Material for this task »
=====
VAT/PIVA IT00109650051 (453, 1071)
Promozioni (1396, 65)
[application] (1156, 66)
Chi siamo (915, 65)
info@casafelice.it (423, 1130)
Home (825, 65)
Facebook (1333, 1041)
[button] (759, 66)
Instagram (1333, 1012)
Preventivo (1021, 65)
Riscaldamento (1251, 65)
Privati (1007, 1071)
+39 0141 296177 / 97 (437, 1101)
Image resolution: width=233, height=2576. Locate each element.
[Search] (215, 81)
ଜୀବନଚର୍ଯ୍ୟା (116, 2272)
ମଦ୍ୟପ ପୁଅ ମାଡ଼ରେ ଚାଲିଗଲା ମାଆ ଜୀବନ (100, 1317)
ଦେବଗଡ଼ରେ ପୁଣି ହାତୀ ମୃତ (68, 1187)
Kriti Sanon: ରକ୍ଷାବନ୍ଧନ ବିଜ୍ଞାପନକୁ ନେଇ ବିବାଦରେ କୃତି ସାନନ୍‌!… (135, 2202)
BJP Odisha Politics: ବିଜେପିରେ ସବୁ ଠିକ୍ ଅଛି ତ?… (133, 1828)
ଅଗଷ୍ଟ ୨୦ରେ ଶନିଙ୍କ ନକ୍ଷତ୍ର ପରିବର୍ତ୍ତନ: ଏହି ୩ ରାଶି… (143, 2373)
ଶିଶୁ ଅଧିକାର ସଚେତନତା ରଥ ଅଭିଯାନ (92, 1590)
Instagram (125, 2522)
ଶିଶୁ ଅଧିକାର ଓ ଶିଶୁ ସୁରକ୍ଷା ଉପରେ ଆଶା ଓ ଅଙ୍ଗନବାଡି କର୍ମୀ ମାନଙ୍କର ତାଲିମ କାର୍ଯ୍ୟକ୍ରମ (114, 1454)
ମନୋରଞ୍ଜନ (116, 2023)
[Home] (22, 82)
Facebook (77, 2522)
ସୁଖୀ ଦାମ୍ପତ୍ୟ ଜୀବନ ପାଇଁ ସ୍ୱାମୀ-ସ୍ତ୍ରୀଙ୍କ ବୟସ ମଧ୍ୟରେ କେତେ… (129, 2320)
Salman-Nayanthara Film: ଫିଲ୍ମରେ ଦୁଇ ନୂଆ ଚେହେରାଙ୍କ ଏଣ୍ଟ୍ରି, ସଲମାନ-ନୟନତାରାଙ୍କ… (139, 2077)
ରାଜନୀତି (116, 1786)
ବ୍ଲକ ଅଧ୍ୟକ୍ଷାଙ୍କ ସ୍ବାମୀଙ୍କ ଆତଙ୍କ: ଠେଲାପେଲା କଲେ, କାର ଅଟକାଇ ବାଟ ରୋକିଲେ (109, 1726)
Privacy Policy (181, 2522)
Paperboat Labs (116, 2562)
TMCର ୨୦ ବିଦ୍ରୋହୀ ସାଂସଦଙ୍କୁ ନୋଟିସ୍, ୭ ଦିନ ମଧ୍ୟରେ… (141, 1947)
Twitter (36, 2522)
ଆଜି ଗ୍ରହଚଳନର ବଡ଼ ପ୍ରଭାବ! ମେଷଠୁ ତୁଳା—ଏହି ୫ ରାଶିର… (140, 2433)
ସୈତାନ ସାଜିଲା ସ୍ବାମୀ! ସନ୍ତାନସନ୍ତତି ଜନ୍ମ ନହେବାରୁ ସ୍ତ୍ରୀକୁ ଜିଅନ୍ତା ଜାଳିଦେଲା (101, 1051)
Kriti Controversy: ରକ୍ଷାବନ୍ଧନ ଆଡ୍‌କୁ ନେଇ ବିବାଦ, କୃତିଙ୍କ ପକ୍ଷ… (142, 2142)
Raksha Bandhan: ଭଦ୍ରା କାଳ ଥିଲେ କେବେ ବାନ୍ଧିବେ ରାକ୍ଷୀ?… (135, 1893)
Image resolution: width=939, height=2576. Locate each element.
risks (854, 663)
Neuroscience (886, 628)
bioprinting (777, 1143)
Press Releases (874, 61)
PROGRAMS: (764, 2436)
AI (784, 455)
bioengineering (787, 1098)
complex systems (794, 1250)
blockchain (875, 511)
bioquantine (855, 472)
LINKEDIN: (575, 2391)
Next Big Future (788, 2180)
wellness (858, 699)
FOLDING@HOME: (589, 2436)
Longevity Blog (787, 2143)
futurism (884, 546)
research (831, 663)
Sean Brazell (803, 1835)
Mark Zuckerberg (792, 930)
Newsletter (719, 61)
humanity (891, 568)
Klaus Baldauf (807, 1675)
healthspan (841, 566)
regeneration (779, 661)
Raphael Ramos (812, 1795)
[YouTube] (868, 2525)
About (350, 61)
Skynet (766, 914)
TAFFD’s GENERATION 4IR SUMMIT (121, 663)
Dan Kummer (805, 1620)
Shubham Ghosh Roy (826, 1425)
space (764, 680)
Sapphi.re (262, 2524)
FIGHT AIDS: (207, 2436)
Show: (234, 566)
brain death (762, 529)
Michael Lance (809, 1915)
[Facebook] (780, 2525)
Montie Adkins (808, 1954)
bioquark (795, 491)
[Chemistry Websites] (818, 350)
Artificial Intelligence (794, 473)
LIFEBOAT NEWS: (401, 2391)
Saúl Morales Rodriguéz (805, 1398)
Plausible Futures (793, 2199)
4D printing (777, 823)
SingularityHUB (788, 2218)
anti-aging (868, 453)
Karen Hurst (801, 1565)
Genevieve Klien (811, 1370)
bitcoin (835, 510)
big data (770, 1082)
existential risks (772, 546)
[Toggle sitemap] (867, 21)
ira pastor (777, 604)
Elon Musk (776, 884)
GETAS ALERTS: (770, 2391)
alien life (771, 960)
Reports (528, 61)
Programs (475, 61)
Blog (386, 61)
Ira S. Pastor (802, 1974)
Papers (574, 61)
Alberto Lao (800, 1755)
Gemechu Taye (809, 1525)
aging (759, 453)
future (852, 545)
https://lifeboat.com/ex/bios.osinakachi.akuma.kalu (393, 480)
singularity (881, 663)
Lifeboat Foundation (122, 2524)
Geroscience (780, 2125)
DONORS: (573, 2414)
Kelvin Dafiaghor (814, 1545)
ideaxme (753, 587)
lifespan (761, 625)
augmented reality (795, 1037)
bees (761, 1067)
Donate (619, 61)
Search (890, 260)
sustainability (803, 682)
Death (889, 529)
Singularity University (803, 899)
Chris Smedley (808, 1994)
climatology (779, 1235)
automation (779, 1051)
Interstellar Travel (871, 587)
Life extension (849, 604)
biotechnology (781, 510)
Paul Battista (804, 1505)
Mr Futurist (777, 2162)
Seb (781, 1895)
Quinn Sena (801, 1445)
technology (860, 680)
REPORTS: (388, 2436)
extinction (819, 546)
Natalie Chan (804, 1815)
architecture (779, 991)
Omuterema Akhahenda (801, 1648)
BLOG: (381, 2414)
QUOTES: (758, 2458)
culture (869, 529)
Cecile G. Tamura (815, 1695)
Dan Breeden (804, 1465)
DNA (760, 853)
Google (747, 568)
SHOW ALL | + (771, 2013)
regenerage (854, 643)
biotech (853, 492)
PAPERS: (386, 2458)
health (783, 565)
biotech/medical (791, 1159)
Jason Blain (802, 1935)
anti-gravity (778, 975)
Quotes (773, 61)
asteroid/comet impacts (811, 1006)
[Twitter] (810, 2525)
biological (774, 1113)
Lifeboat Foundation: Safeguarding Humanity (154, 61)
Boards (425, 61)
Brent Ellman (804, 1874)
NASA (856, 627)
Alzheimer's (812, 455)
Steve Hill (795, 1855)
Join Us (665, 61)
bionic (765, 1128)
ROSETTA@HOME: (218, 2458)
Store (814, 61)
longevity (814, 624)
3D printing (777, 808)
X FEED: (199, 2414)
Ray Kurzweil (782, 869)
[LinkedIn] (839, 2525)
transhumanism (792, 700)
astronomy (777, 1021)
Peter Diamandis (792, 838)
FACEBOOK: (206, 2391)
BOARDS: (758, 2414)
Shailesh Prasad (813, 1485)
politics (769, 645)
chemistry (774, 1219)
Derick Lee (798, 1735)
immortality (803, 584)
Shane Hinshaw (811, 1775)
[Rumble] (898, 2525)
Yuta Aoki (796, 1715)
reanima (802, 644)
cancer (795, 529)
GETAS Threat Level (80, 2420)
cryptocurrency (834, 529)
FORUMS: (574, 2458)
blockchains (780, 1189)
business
=====
Your objective » Beginning at the line with "Instagram (125, 2522)" and stopping after the line with "blockchain (875, 511)", please write out every line of the data above exactly and nothing else.

Response »
Instagram (125, 2522)
ଶିଶୁ ଅଧିକାର ଓ ଶିଶୁ ସୁରକ୍ଷା ଉପରେ ଆଶା ଓ ଅଙ୍ଗନବାଡି କର୍ମୀ ମାନଙ୍କର ତାଲିମ କାର୍ଯ୍ୟକ୍ରମ (114, 1454)
ମନୋରଞ୍ଜନ (116, 2023)
[Home] (22, 82)
Facebook (77, 2522)
ସୁଖୀ ଦାମ୍ପତ୍ୟ ଜୀବନ ପାଇଁ ସ୍ୱାମୀ-ସ୍ତ୍ରୀଙ୍କ ବୟସ ମଧ୍ୟରେ କେତେ… (129, 2320)
Salman-Nayanthara Film: ଫିଲ୍ମରେ ଦୁଇ ନୂଆ ଚେହେରାଙ୍କ ଏଣ୍ଟ୍ରି, ସଲମାନ-ନୟନତାରାଙ୍କ… (139, 2077)
ରାଜନୀତି (116, 1786)
ବ୍ଲକ ଅଧ୍ୟକ୍ଷାଙ୍କ ସ୍ବାମୀଙ୍କ ଆତଙ୍କ: ଠେଲାପେଲା କଲେ, କାର ଅଟକାଇ ବାଟ ରୋକିଲେ (109, 1726)
Privacy Policy (181, 2522)
Paperboat Labs (116, 2562)
TMCର ୨୦ ବିଦ୍ରୋହୀ ସାଂସଦଙ୍କୁ ନୋଟିସ୍, ୭ ଦିନ ମଧ୍ୟରେ… (141, 1947)
Twitter (36, 2522)
ଆଜି ଗ୍ରହଚଳନର ବଡ଼ ପ୍ରଭାବ! ମେଷଠୁ ତୁଳା—ଏହି ୫ ରାଶିର… (140, 2433)
ସୈତାନ ସାଜିଲା ସ୍ବାମୀ! ସନ୍ତାନସନ୍ତତି ଜନ୍ମ ନହେବାରୁ ସ୍ତ୍ରୀକୁ ଜିଅନ୍ତା ଜାଳିଦେଲା (101, 1051)
Kriti Controversy: ରକ୍ଷାବନ୍ଧନ ଆଡ୍‌କୁ ନେଇ ବିବାଦ, କୃତିଙ୍କ ପକ୍ଷ… (142, 2142)
Raksha Bandhan: ଭଦ୍ରା କାଳ ଥିଲେ କେବେ ବାନ୍ଧିବେ ରାକ୍ଷୀ?… (135, 1893)
Image resolution: width=939, height=2576. Locate each element.
risks (854, 663)
Neuroscience (886, 628)
bioprinting (777, 1143)
Press Releases (874, 61)
PROGRAMS: (764, 2436)
AI (784, 455)
bioengineering (787, 1098)
complex systems (794, 1250)
blockchain (875, 511)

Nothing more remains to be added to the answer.